All live under sector: district_heating:.

• heat_source_cooling (existing, default 6): unchanged for non-preheating sources. It now also serves as the starting guess for the iterative solve.
• heat_pump_cooling_iterative (new, bool, default true): turns the iterative solve on. Set it to false to fall back to flat cooling for all sources. That path reproduces pre-this-feature results exactly.
• log_heat_pump_cooling_iterations (new, bool, default false): a debugging aid. When enabled, the full per-node, per-timestep, per-iteration trace (forward and source temperature, cooling, COP) is written to heat_pump_cooling_iterations_<...>.csv alongside cop_profiles. Might be removed in final version.
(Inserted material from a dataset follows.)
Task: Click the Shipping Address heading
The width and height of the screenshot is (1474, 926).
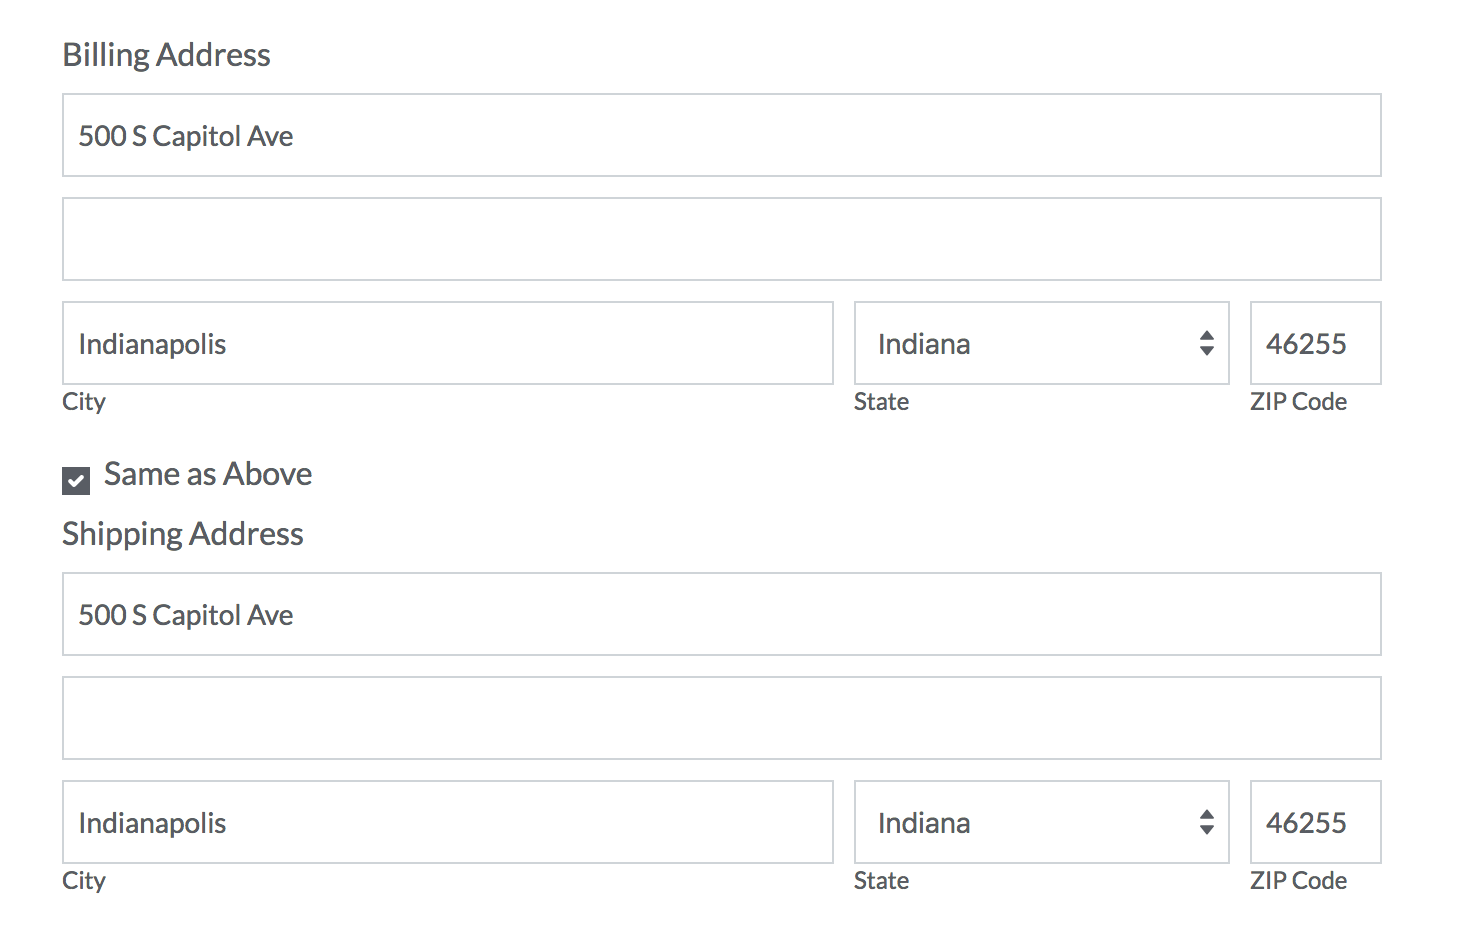Action: coord(183,534)
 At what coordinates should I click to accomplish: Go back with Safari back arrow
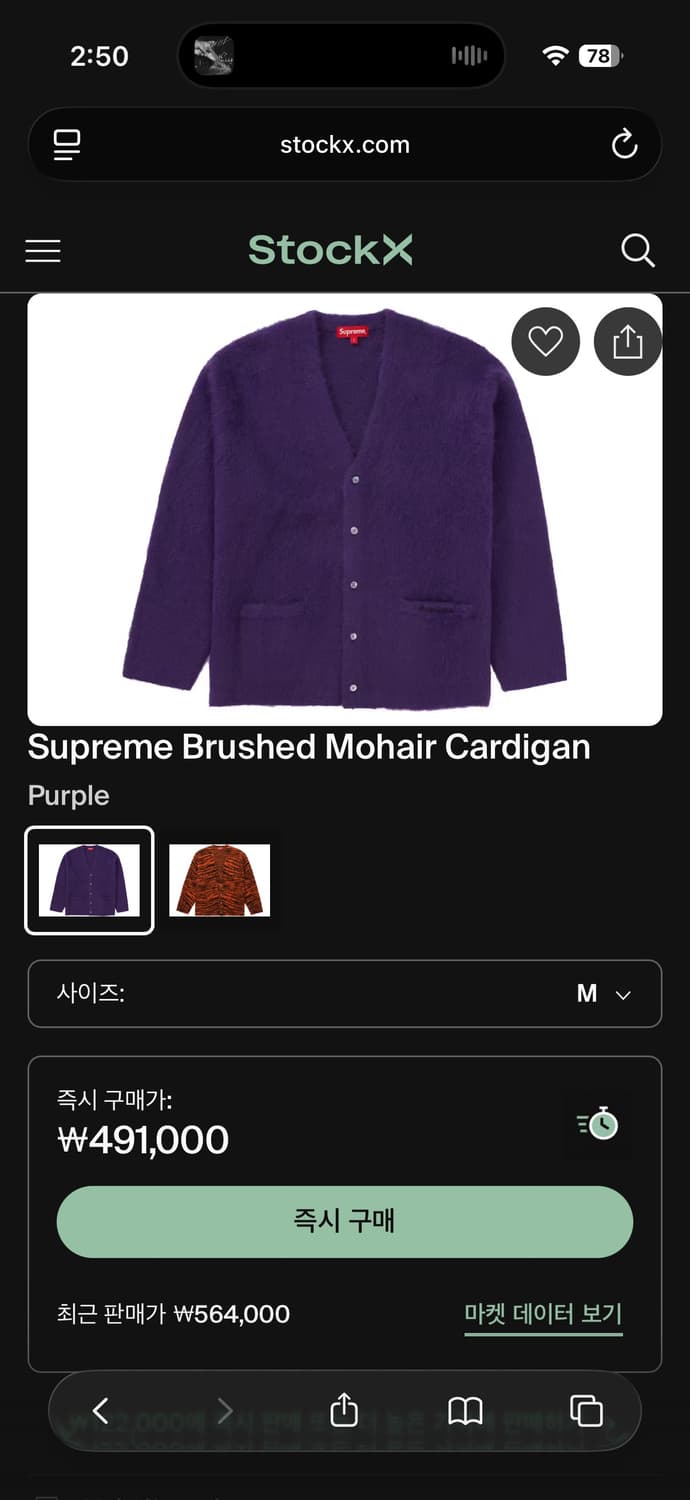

The two new settings are registered in the config-validation model (_DistrictHeatingConfig in scripts/lib/validation/config/sector.py) and in config/config.default.yaml.

File changes

New

• scripts/build_heat_source_profiles/run.py - the merged rule and compute_heat_pump_cooling.
• scripts/build_heat_source_profiles/{base,central_heating,decentral_heating}_cop_approximator.py - the COP approximators moved into the package so it is self-contained. They are identical to the old ones.

Removed

• scripts/build_cop_profiles/ and scripts/build_heat_source_utilisation_profiles.py.

Changed

• rules/build_sector.smk - the two rules replaced by build_heat_source_profiles, which passes the full heat_sources dict and the two new params and declares the heat_source_cooling_profiles output; build_geothermal_heat_potential swaps its heat_source_cooling param for that file as an input.
• scripts/build_geothermal_heat_potential.py - scale_heat_source_power now takes the cooling as a (time, name) profile read from heat_source_cooling_profiles instead of a scalar from the config.
• config/config.default.yaml and scripts/lib/validation/config/sector.py - the two new settings.
• doc/sector.rst - the autodoc entry renamed from build_cop_profiles to build_heat_source_profiles.
• scripts/definitions/heat_source.py - the See Also docstring now points at the new rule.
• scripts/build_central_heating_temperature_profiles/run.py - fixed a stray mock_snakemake("build_cop_profiles") left over from a copy-paste; it now names its own rule (and would otherwise have referenced the deleted rule).

Checklist

Required:

• Changes are tested locally and behave as expected.
• Code and workflow changes are documented.
• A release note entry is added to doc/release_notes.rst.

If applicable:

• Changes in configuration options are reflected in scripts/lib/validation.
• For new data sources or versions, these instructions have been followed.
• New rules are documented in the appropriate doc/*.rst files.

Testing

config

foresight: overnight

scenario:
  clusters:
  - 8
  planning_horizons:
  - 2040

clustering:
  temporal:
    resolution_sector: 25h

countries: ['DE', 'DK']

sector:
  district_heating:
    supply_temperature_approximation:
      max_forward_temperature_baseyear:
        DE: 110
        DK: 80
      min_forward_temperature_baseyear:
        DE: 75
        DK: 55
      return_temperature_baseyear:
        DE: 60
        DK: 50
      relative_annual_temperature_reduction: 0.0
    log_heat_pump_cooling_iterations: true
    heat_pump_cooling_iterative: true
    ptes:
       enable: true
       discharge_resistive_boosting: false
  heat_sources:
    urban central:
      - geothermal
      - ptes
      - air
  ttes: false
  chp:
    enable: false

solving:
  options:
    noisy_costs: false

I've tested the above config as feat against the base branch (base) and the feature with disabled iterative cooling computation (base-eq).

Total system costs

Costs stay constant across base and base-eq and increase very slightly in feat:

Heat source cooling

(all results for DE0 0 node)

As expected, heat-source cooling increases, especially for geothermal, given its lower temperature in comparison to PTES:

Accordingly, preheater ratios decrease (higher exploitation by heat pump than before):

As do COPs:

Since we assume a higher source-side cooling, the exploitable geothermal heat source power increases:

[cpschau]

Looks great! New structure with all scripts consolidated in build_heat_source_profiles is way cleaner.

[cpschau]

Would be the first log-type resource afaik. Maybe the normal log of the snakemake rule suffices.

[cpschau]

Just realized that the additional log resource is a config option, so nvm.